US F1 co-founder Ken Anderson has admitted that he is in discussions with the FIA to reach an agreement that will allow for the new team to miss the first four races of the 2010 Formula 1 season.
While rival Campos now looks likely to make the start of the season after Jose Ramon Carabante took control of the project and installed Colin Kolles as team boss, speculation that US F1 has fallen behind in preparations and is struggling to secure the necessary funding has intensified in recent weeks.
In an interview with the New York Times yesterday, Anderson revealed that US F1 was unlikely to make it to Bahrain on March 14, and was seeking to miss the Australian, Malaysian and Chinese Grands Prix as well.
"We're working with the FIA to clarify how many races we can miss," Anderson told the newspaper. "In an ideal world, we can miss the first four races and show up in Barcelona."
Despite recent revelations that the Concorde Agreement includes a clause allowing teams to miss up to three races before officially being deemed to have failed to participate, the FIA made it clear earlier this month that new teams would breach the regulations if they missed any event. Anderson indicated, however, that he believed the governing body was sympathetic to USF1's predicament and wanted to assist him in ensuring it made the grid.
"I guess anything's possible," he said when asked about incurring fines for missing races. "But what would be the point of that? Why would they give us a franchise and just, the first time there's a bump in the road, yank it and put it out of business? That's definitely not the message that I'm getting from them. They want to help us, not shut us down."

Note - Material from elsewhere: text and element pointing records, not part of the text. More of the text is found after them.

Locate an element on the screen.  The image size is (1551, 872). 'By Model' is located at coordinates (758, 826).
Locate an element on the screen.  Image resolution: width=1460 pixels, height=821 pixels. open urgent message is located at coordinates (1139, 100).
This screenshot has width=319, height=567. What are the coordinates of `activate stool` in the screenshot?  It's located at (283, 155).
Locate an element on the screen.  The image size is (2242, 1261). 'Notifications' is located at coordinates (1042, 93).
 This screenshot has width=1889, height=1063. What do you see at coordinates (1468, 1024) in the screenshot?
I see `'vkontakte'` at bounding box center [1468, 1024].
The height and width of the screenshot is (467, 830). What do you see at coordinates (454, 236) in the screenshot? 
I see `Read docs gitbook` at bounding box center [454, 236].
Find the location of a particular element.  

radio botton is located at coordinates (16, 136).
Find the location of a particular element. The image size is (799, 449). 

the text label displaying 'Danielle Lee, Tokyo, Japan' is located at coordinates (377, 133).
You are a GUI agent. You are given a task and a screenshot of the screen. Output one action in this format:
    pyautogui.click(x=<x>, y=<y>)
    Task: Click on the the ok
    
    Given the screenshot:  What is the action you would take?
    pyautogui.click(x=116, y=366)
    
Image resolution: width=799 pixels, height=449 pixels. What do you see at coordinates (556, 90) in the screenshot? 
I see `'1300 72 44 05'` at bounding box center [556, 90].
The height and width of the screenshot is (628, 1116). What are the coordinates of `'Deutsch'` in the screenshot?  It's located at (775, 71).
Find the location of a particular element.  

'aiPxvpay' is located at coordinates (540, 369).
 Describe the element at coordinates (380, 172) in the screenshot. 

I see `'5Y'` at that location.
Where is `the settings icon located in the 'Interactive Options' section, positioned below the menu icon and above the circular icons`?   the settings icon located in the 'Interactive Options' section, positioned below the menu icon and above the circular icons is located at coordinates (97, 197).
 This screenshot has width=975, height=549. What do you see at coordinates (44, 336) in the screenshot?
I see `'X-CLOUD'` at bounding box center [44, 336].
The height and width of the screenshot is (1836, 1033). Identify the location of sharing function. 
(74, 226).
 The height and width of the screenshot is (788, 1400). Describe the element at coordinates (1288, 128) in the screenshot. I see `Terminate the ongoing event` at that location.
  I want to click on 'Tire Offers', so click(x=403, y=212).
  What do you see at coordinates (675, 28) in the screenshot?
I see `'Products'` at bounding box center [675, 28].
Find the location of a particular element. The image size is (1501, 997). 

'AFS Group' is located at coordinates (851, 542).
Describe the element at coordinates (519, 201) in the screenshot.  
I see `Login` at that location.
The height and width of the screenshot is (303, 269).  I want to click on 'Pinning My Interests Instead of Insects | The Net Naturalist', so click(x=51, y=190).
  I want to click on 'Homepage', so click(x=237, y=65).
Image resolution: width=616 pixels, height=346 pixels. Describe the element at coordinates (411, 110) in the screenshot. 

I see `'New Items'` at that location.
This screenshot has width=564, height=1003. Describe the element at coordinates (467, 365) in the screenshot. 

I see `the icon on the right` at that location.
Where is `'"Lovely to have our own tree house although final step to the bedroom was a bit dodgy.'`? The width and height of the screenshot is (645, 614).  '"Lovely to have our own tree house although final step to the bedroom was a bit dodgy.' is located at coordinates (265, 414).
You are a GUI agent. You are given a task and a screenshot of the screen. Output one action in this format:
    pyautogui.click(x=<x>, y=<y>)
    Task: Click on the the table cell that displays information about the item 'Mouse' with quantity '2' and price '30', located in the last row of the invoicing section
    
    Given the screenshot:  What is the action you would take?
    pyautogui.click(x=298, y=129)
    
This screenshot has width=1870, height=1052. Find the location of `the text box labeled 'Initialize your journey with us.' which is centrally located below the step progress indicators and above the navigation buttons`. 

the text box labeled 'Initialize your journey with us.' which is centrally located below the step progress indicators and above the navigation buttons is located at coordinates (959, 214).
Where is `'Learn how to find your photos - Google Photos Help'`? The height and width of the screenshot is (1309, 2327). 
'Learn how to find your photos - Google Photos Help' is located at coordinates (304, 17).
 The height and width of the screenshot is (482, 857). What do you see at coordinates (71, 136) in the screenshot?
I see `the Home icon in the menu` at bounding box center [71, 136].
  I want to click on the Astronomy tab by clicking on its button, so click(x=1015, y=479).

Anderson insisted that both co-founder Peter Windsor and investor Chad Hurley, who co-founded YouTube, are still involved with the project. Windsor told AUTOSPORT earlier this week: "I am still with the team," while Anderson later responded with: "Peter is still here at the moment, not sure what he is up to, stay tuned."
However, Anderson later revealed to the NYT that the project's progress was dependent on sponsorship falling into place soon: "We have a timeline in place that if we get a decision quickly, that triggers funding and we're good to go. If it takes another week or two to make a decision, it keeps backing up," he added.